The actual KKK has done this kind of thing as well, after most of their terrorist activities had been shut down in most places. A friend of mine was on a city council in Simi Valley, north of LA, and some Klan group from somewhere else applied for a permit to march. They were really disappointed that they got the permit and the police kept anybody from attacking them, and they didn’t get to sue the town.
[quote=“TacoChucks, post:28, topic:34336”]
What happens if I walk down a street well known for having a high crime rate, waving 30K cash around so everyone knows I have it, at night, by myself. Now, I am robbed. Am I in anyway responsible for the actions of the criminal who robbed me?[/quote]

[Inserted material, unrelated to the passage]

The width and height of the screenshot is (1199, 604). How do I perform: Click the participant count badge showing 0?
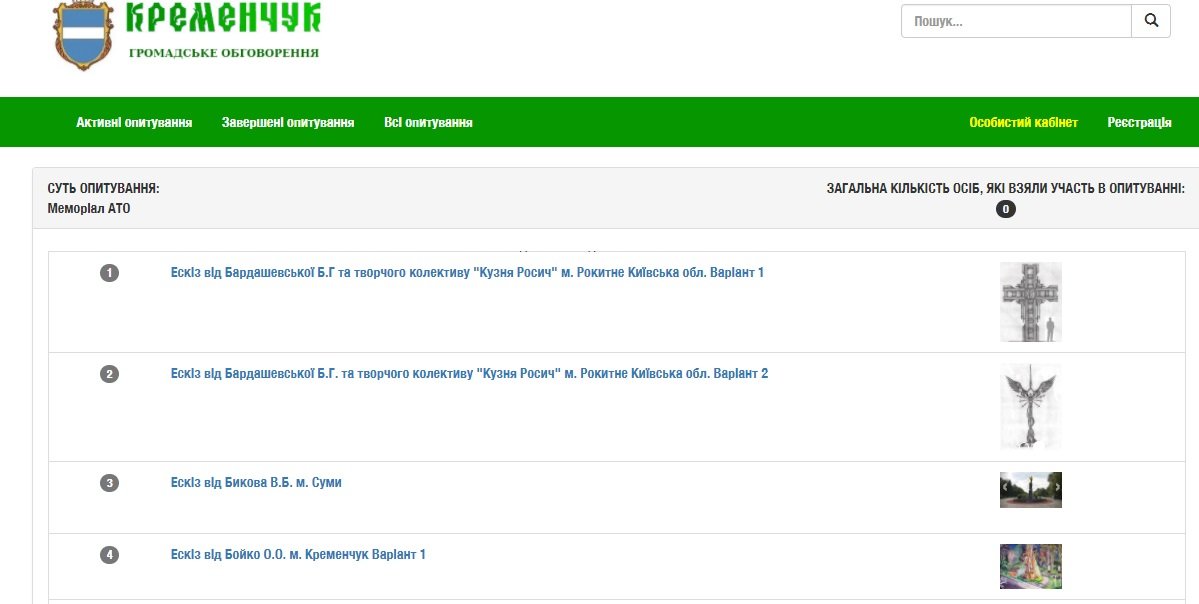tap(1006, 209)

You are partly responsible for losing your $30K since your actions — foreseeably to any reasonable person — triggered the result, but the mugger is also 100% responsible for robbing you. Responsibility is not a pie and can’t always be divided up like one.
No.
It’s probably a result of years of people asking questions such as ‘has anyone seen Mike Hunt?’ that has driven this poor man to these questionable acts. Innocent people like Hugh Jarse, Jenny Taylor, Seymour Butts and Mike Hunt have suffered far too many insensitive jokes.
(sorry, but I didn’t have the time to start a new account under the name of Wayne Kerr)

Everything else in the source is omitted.